Following on the heels of his New York Times–bestselling novel Telegraph Avenue, Pulitzer Prize–winning author Michael Chabon delivers another literary masterpiece: a novel of truth and lies, family legends, and existential adventure—and the ...

NUBClub decided to read Moonglow for two reasons: love of Chabon's other work in fable making, notably Cavalier and Clay and Yiddish Policeman's Union, and the premise of a biography filled with lies. We felt this novel delivered on both points. Chabon's meandering and fantastical story of his grandmother and grandfather is touching and entertaining without becoming too diffuse or contrived.

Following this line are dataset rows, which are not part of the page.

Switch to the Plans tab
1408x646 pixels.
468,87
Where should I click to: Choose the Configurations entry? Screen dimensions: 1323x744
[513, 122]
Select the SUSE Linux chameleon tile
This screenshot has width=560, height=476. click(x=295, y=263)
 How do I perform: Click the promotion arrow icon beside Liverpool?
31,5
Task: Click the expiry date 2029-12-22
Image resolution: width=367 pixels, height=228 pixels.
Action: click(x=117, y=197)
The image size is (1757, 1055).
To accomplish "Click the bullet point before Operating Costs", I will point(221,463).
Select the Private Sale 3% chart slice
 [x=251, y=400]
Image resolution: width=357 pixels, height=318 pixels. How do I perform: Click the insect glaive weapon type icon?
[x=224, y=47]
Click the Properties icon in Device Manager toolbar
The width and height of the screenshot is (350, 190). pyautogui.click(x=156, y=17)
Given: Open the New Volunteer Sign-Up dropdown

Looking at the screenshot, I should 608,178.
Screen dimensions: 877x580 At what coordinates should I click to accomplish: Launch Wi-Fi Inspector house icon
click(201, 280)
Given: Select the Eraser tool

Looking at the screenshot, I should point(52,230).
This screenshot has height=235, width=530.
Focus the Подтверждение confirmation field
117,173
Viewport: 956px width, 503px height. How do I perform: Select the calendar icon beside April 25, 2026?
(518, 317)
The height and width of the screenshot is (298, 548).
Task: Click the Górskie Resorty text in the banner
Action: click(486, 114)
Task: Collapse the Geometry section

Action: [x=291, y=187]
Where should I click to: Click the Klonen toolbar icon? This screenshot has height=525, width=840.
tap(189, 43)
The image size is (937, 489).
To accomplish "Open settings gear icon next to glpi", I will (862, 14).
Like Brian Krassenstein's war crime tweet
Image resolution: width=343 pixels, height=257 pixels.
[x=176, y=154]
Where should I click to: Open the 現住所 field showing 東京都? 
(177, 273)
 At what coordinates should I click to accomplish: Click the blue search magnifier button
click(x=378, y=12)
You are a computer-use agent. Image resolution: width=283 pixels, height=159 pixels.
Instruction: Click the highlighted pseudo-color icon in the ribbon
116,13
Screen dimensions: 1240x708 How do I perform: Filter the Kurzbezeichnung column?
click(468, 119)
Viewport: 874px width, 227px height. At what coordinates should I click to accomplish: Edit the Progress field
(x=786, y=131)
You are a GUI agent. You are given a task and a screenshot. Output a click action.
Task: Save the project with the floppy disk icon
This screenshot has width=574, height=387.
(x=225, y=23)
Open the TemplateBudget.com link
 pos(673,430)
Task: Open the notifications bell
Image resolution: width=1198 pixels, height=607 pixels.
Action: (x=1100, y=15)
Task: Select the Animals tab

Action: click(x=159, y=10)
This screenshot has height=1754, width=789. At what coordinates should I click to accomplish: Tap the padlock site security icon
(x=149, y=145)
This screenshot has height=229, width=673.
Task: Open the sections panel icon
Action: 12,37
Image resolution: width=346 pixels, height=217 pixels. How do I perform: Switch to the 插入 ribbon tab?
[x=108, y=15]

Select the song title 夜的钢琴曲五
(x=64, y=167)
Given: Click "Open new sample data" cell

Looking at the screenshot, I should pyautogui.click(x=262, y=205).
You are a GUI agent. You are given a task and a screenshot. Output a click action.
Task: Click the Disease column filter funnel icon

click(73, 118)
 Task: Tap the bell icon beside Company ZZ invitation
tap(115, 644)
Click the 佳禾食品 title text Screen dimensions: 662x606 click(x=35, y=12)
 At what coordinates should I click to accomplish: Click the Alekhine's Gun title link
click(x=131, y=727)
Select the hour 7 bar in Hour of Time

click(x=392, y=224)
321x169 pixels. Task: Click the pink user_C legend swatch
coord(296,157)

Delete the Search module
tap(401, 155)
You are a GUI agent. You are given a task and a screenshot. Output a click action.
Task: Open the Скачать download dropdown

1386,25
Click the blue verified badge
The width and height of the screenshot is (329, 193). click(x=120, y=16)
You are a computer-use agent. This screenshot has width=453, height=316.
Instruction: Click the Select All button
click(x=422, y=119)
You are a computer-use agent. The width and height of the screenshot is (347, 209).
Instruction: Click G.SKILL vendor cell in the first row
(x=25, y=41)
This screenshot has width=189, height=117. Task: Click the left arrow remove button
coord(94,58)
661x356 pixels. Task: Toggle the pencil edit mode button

Chabon writes beautifully here, and particularly beautifully in the depiction of his grandmother (a witch like mystery with a genius for storytelling) and his grandfather (practically an action hero, albeit in at a smaller scale of reptile hunting in his later life) and in their connection. There are books that are just a joy to read paragraph by paragraph, and this is one of them. At the same time, Chabon's brilliance in this novel is that despite the extremely meta conceit that it's a biography of memory that's filled with untruths, we as readers never got into the weeds on what was real and what was not. It's clearly a fairy tale from the first sentences, and the consistent tone -- held together by poetic description and lack of linear plot progression -- allowed us to stop worrying about the ambiguous structure and enjoy the ride. It's a touching tribute to Chabon's grandparents, and just whimsical enough to be a fun ride without losing the edge and truth to principle (not so much facts) that make the book feel like it has stakes. The grandmother in particular as someone who bewitches with secret stories was just a priceless character. Overall, Chabon delivered on expectation with this book, insofar as he made a biography that defied the expectations of both a traditional biography and of a subversion of the truthfulness of the biographic form.